Word of the Day: OASIS

Stands for “Organization for the Advancement of Structured Information Standards.” To someone backpacking through the Sahara, this is not the type of OASIS you want to see. But is it a welcome sight in the computer science world. OASIS is a non-profit, global consortium that supports the development and adoption of e-business standards.

While it won’t quench your thirst in the middle of the desert, OASIS does provide several useful technology standards. Common standards regulated by the OASIS consortium include protocols, file formats, and markup languages. Hardware and software companies often work with OASIS to develop and institute standards that are efficient and effective.

The standards produced by OASIS are open standards, which means they can be used by any company or organization. This allows multiple companies to develop products based on the same standard, which offers a high degree of interoperability between different computer systems. For example, a file format standardized by OASIS may be supported by several different programs. Because each program can save files in the same format, the files can be opened by any of the programs without needing to be converted or translated. This makes transferring files between applications or even different systems a seamless process.

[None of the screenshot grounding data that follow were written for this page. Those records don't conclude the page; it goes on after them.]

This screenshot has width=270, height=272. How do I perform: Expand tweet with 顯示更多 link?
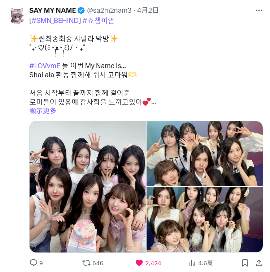(x=43, y=111)
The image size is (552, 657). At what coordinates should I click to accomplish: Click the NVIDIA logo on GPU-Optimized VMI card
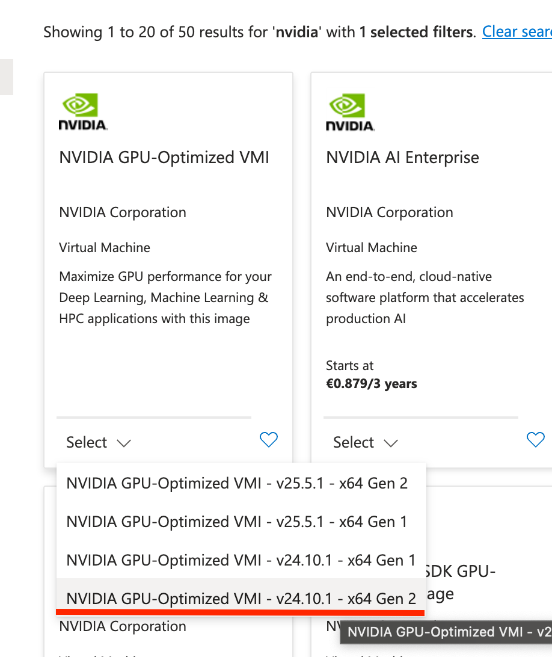[83, 113]
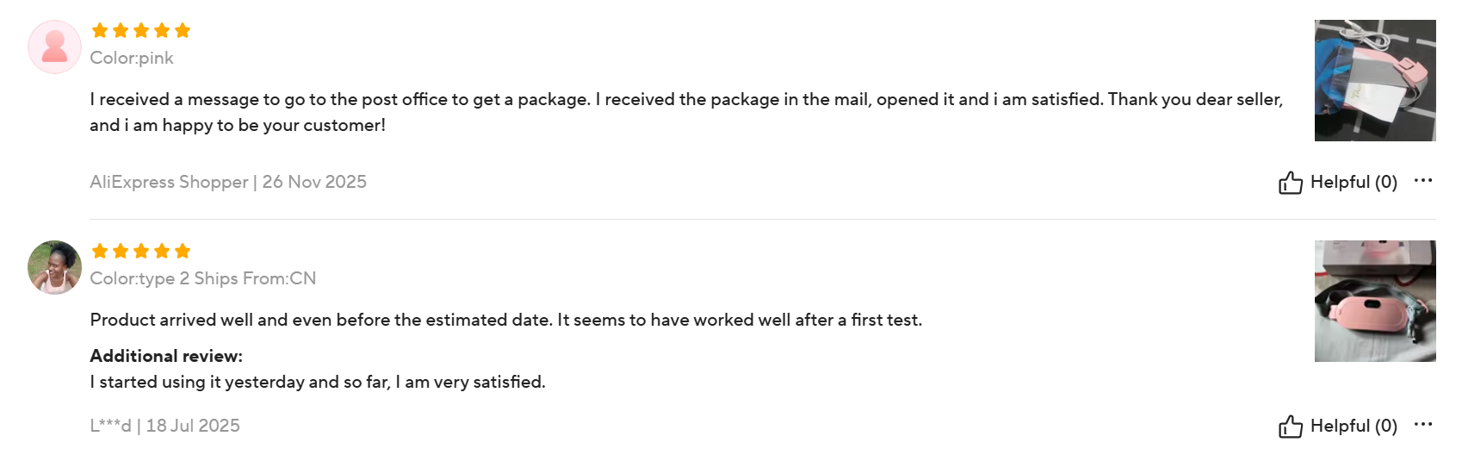Viewport: 1462px width, 461px height.
Task: Click the star rating above Color:pink
Action: pos(141,31)
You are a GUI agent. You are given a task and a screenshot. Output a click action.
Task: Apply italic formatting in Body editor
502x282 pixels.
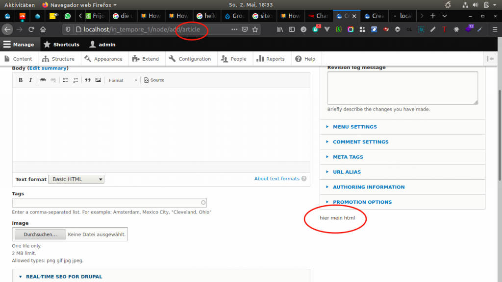30,80
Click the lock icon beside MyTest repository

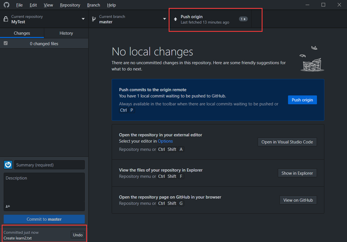[6, 19]
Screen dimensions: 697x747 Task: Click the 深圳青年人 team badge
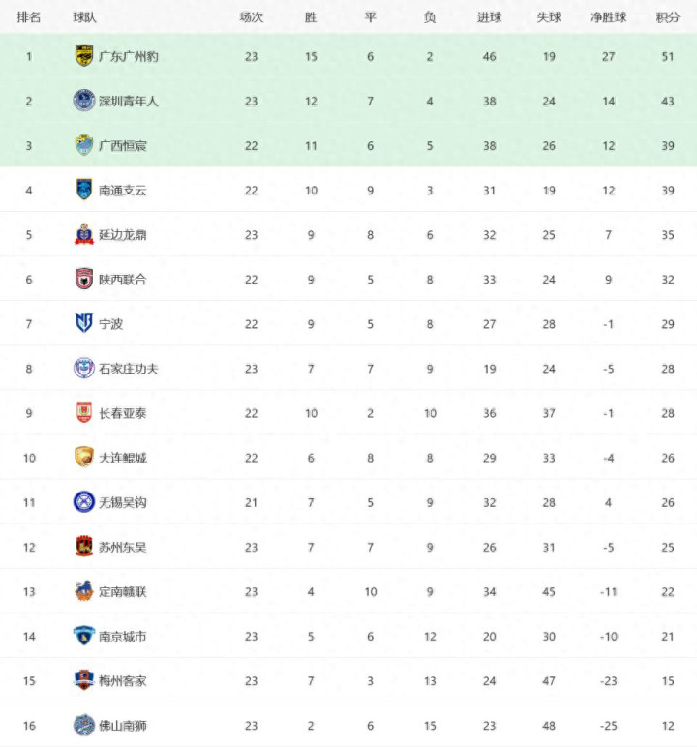[x=84, y=101]
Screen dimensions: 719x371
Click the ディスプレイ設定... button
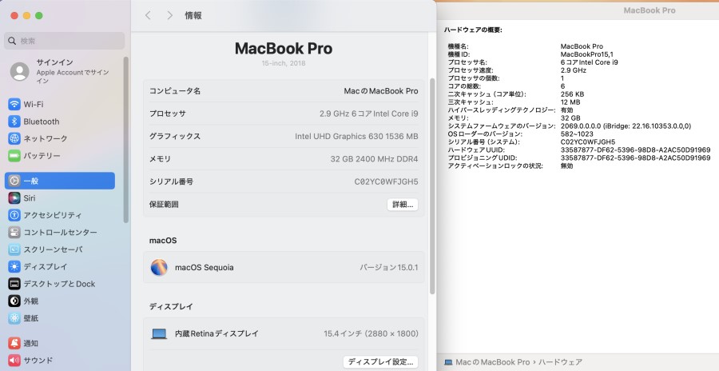pyautogui.click(x=380, y=362)
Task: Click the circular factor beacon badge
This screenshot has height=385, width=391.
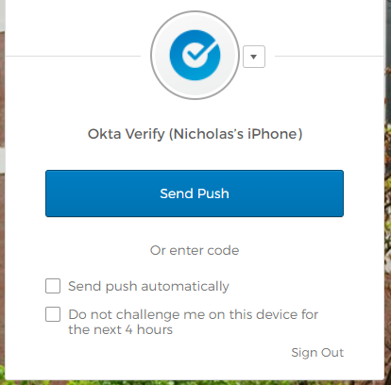Action: coord(195,55)
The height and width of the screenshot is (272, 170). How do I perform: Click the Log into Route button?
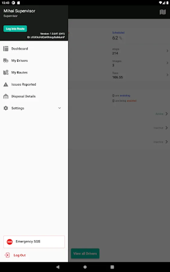pyautogui.click(x=15, y=29)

– definition from TechTerms

Word of the Day: OEM

Stands for “Original Equipment Manufacturer.” This refers to a company that produces hardware to be marketed under another company’s brand name. For example, if Sony makes a monitor that will marketed by Dell, a “Dell” label will get stuck on the front, but the OEM of the monitor is Sony. You can also use the term as a verb, such as, “That Dell monitor over there is OEM’d by Sony.” That should impress your friends.

– definition from TechTerms

Word of the Day: Analog

As humans, we perceive the world in analog. Everything we see and hear is a continuous transmission of information to our senses. This continuous stream is what defines analog data. Digital information, on the other hand, estimates analog data using only ones and zeros.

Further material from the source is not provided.